__GIVEN PASSAGE__:
Segment Open
The drug is cheap — it costs only 30 rand, or about $3, for a hit. The drug contains a dangerous cocktail of chemicals, purportedly including marijuana, heroin, rat poison and antiretrovirals, drugs used to treat HIV.

Jacob Zuma, the President of South Africa, ominously calls users of the drug “slaves,” and blames the drug for increased crime and domestic violence in the area. Of the numerous case studies illustrating the pernicious effects of nyaope, one poignant study tracks a 17-year old South African named Sipho.

One year after beginning to smoke nyaope, a habit influenced by his friends, Sipho had dropped out of school and begun to act violently in hopes of perpetuating his access to the drug. To finance the addiction he would steal from his already poor neighbors. Sipho is now being treated at Horizon Clinic, one of the many rehabilitation centers working to stifle drug abuse and its effects.

Instead of stealing the funds to finance their drug use, many addicts cut out the middlemen and steal the ingredients. But because nyaope is an assortment of ingredients, many of which are controversial, the actual contents are often disputed. For example, many believe that antiretrovirals are not used at all, or if they are, they have no more than a placebo effect.

According to HarmonyGroup, an online addictions clinic, “Smoking or injecting crushed antiretrovirals won’t make you high. The reputation of the drug could therefore be nothing more than a myth based on distortion by the media and the incorrect data supplied by users who don’t know any better.”

Thus, the risks these addicts are taking to find these supposed ingredients, may in fact be complete wastes of time with potentially colossal consequences.

The crime caused by this drug is prolonging and deepening poverty in South Africa — it raises generations of thieves and addicts while leaving reconstruction to others, often outsiders. If the grasp of poverty is to be weakened, South Africans must first divert their own attention to the widespread, recreational and pernicious drug abuse.
Segment Closed
__STUDY QUESTIONS__:
1 – List the ingredients that the passage on nyaope says the drug purportedly contains.
2 – According to the passage on nyaope, at which clinic is Sipho now being treated?
3 – Reproduce the passage on nyaope from "Instead of stealing" to "potentially colossal consequences.".
The entries that follow aren't needed for any of this work.

__INFORMATION GIVEN__:
Segment Open
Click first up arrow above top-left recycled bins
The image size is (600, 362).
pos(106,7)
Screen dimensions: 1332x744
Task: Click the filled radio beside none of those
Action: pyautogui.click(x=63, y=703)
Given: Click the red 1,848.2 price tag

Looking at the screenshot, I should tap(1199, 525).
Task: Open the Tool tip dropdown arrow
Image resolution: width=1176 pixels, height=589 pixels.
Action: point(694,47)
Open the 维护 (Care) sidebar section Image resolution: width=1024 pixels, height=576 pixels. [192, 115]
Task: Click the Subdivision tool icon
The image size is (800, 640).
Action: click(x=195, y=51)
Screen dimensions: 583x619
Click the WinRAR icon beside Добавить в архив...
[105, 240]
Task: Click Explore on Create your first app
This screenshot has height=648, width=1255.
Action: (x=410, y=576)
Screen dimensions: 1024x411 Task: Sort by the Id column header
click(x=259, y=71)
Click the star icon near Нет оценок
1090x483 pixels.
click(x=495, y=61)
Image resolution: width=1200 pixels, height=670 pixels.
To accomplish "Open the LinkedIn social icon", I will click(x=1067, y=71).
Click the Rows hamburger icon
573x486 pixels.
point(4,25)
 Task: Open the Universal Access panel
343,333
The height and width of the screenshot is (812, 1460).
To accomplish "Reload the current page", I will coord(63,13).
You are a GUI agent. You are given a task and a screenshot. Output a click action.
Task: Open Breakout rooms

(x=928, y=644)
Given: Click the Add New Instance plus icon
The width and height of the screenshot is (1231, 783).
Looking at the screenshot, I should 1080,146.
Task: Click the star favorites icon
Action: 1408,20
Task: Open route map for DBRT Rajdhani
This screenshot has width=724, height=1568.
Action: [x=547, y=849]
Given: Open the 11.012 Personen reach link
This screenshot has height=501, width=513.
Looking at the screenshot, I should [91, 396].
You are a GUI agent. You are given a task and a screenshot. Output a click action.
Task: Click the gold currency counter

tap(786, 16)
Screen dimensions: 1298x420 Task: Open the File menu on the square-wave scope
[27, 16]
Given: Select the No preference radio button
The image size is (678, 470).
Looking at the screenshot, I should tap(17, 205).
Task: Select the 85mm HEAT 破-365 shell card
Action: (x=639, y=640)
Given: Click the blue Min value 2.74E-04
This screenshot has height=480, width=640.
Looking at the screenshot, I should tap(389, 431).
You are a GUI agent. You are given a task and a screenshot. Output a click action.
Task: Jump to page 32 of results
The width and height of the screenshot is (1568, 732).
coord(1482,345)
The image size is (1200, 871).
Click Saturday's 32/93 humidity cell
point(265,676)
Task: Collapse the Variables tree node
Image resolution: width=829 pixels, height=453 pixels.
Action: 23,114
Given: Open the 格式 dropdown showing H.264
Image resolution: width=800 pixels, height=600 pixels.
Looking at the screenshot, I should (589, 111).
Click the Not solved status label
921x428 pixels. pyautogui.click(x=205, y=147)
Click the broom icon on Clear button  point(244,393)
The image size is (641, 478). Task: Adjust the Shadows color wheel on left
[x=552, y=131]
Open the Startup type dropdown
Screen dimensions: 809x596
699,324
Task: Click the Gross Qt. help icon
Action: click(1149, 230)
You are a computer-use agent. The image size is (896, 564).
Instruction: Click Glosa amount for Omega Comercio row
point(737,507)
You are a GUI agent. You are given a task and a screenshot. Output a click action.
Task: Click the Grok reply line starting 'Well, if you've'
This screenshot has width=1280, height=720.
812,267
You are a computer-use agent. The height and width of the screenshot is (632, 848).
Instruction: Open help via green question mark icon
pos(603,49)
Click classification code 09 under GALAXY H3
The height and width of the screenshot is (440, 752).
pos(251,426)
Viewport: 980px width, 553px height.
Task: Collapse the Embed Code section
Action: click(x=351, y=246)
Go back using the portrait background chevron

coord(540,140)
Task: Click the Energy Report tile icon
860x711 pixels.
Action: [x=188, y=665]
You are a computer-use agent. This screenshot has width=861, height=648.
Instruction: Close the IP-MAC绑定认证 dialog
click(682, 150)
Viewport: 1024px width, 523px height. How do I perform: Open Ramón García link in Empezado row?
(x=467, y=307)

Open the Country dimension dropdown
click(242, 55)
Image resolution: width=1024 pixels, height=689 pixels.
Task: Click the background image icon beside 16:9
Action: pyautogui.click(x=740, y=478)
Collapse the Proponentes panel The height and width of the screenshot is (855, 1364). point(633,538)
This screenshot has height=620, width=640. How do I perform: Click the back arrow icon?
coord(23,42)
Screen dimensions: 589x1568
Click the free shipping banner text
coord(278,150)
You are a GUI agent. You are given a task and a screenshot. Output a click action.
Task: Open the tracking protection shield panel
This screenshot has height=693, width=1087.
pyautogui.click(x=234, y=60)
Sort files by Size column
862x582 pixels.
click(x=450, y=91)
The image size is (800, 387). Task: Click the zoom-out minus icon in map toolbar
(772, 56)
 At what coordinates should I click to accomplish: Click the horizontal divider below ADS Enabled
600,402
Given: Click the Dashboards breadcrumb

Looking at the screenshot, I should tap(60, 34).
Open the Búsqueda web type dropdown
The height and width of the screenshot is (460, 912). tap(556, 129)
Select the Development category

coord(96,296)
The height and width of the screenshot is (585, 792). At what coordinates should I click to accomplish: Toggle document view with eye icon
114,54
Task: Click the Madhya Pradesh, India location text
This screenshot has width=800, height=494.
Segment Closed
__TASK SOLUTIONS__:
1 – marijuana, heroin, rat poison, antiretrovirals

2 – Horizon Clinic

3 –
Instead of stealing the funds to finance their drug use, many addicts cut out the middlemen and steal the ingredients. But because nyaope is an assortment of ingredients, many of which are controversial, the actual contents are often disputed. For example, many believe that antiretrovirals are not used at all, or if they are, they have no more than a placebo effect.

According to HarmonyGroup, an online addictions clinic, “Smoking or injecting crushed antiretrovirals won’t make you high. The reputation of the drug could therefore be nothing more than a myth based on distortion by the media and the incorrect data supplied by users who don’t know any better.”

Thus, the risks these addicts are taking to find these supposed ingredients, may in fact be complete wastes of time with potentially colossal consequences.